Le Phœnix est installé au 11e rang du classement général de la LHJMQ, avec 44 points en 42 matchs.

Cinq matchs en huit jours pour le Phoenix

Le Phœnix de Sherbrooke reprend le collier vendredi soir en accueillant les Huskies de Rouyn-Noranda. Un premier match après une pause salutaire de cinq jours, qui a permis aux Sherbrookois de peaufiner les détails de leur jeu, cette semaine à l’entraînement. À l’aube d’une autre éreintante séquence de cinq matchs en huit jours, la mise à jour à fait du bien.

« Le repos a fait du bien. On venait de compléter une séquence de quatre matchs en cinq soirs. On a un calendrier assez exigeant cette année et ce sera comme ça jusqu’à la fin. Cette semaine, on a pu avoir deux bons entraînements consécutifs, ce qui arrive rarement en saison. Ce fut la chance de revoir certaines choses », a dit l’entraîneur-chef de l’équipe, Stéphane Julien.

Son Phœnix est installé au 11e rang du classement général de la LHJMQ, avec 44 points en 42 matchs.

Et s’il veut grimper quelques échelons, il devra améliorer son jeu lors des unités spéciales, martèle Julien.

« On a beaucoup insisté sur notre avantage numérique à l’entraînement. Avec seulement un but dans cette situation en huit matchs, c’est nettement insuffisant. On travaille sur plusieurs combinaisons présentement ; je crois que c’est un manque de confiance qui nous affecte. Mais on doit s’améliorer. Si l’avantage numérique ne fonctionne pas, c’est encore plus dur de gagner des matchs dans cette ligue. »
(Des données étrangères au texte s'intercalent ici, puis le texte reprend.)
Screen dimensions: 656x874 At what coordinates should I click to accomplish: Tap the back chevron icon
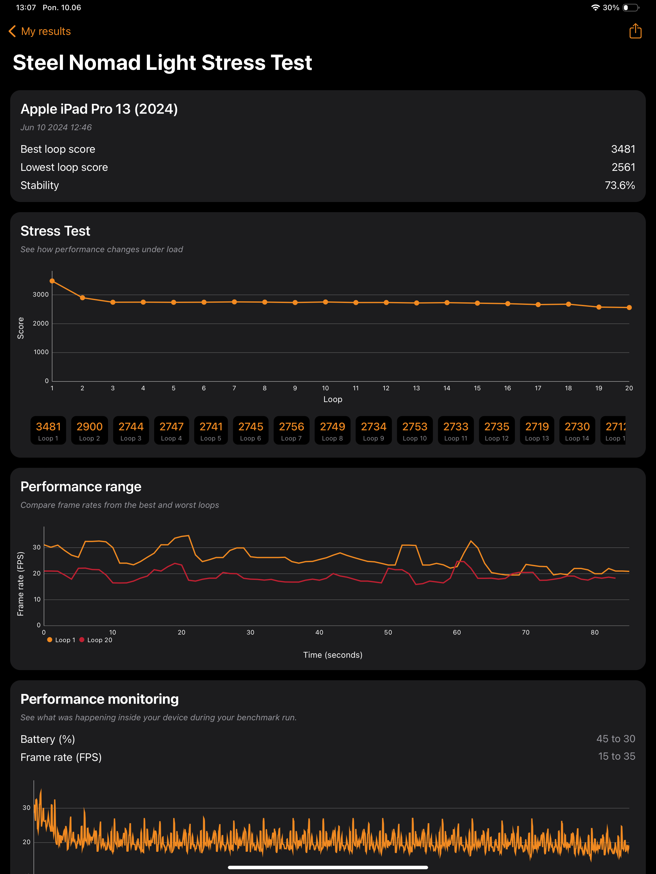(12, 31)
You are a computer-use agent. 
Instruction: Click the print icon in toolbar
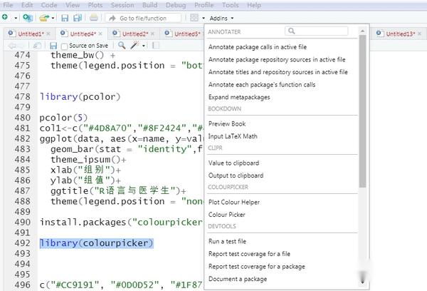(x=95, y=17)
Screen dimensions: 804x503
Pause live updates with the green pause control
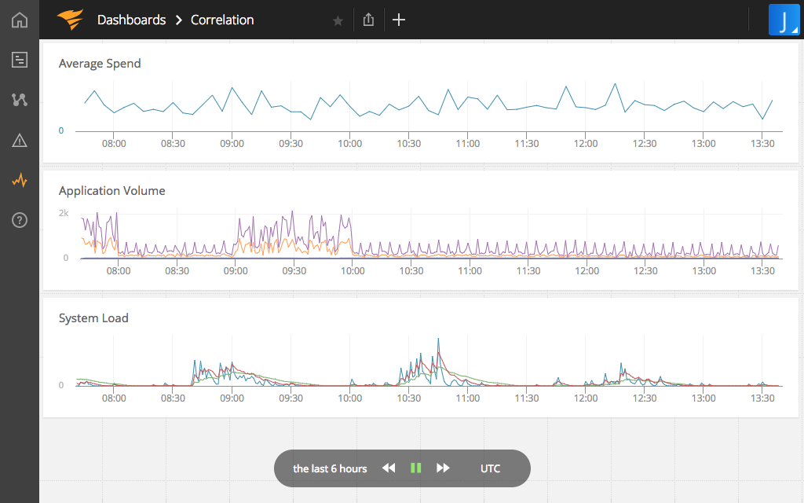coord(415,468)
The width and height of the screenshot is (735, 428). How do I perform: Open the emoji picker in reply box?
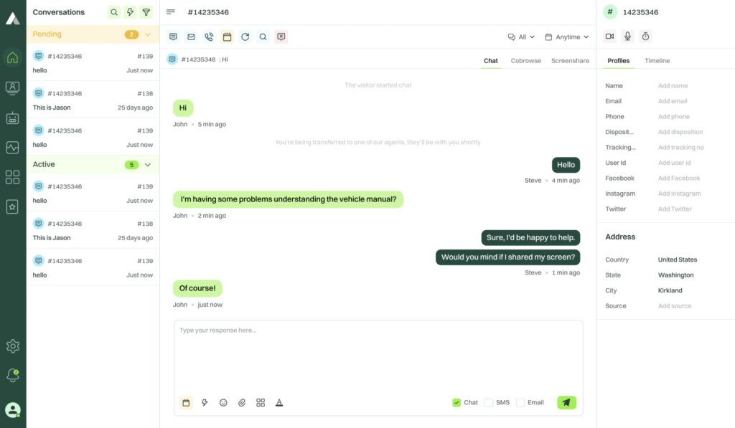(223, 403)
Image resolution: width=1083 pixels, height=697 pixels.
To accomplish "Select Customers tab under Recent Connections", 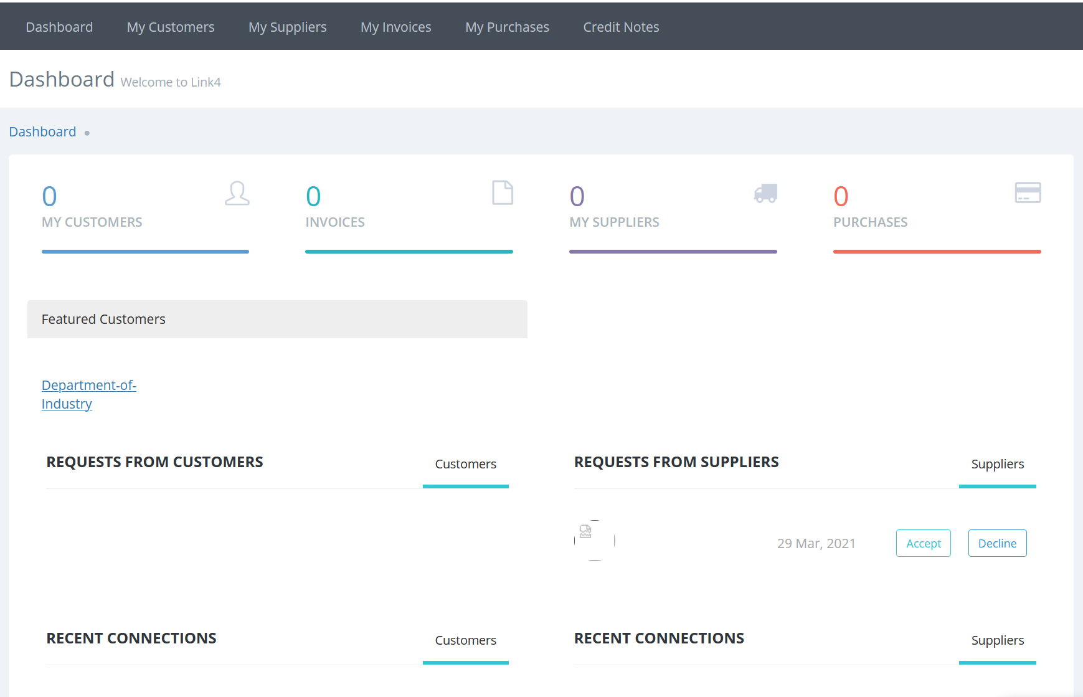I will click(466, 640).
Avec un taux d’efficacité de 18,5 %, le Phoenix est au 11e rang. Par comparaison, l’attaque massive de l’Armada de Blainville-Boisbriand, qui domine le classement général de la LHJMQ, produit à un rythme de 28,9 % (un sommet).

« On a pratiqué tout ce qui est collectif, les mises en jeu, notre jeu en équipe en territoire défensif. Il faut porter attention à tout. »

Chose certaine, l’amateur aura remarqué que le Phoenix édition 2017-18 présente une attitude de travail très différente des années passées.

Après un match difficile face aux Remparts de Québec, le Phœnix a vaincu les Tigres de Victoriaville 2-1 en prolongation avant leur pause de cinq jours.

« L’attitude est bonne. On a des gars de caractère et c’est ce qu’on voulait. En ce sens, l’acquisition de Mathieu Olivier est une pièce maîtresse dans le vestiaire. Tout part de là. Les gars n’étaient pas contents de leur match contre Québec et ils voulaient rebondir au plus vite. C’est tellement l’fun pour un entraîneur de voir que la motivation vient des gars, ça allège le boulot. À Victo, on a joué un match des séries », a expliqué Julien.

« Avoir un vestiaire aussi fort a aussi influencé notre stratégie en tant qu’équipe pendant la période des échanges. On aurait pu échanger tel ou tel joueur, pour aller en chercher d’autres, mais on est confiant avec le groupe actuel et on veut aller le plus possible avec lui. »

Stéphane Julien comptera sur alignement complet vendredi. Seul le défenseur Luke Green se fait toujours attendre.

C’est Reilly Pickard qui sera d’office devant le filet du Phoenix vendredi.

« Sa stabilité est un changement drastique pour nous. Il est solide, combattif et compétiteur. Et il a été excellent lors des derniers matchs. Lui et (Brendan) Creegan vont devoir se battre pour le filet jusqu’à la fin de la saison. On n’a pas de numéro un ou deux, mais deux très bons gardiens. »

Dimanche, ce sont les Foreurs de Val-d’Or qui seront au Palais des sports.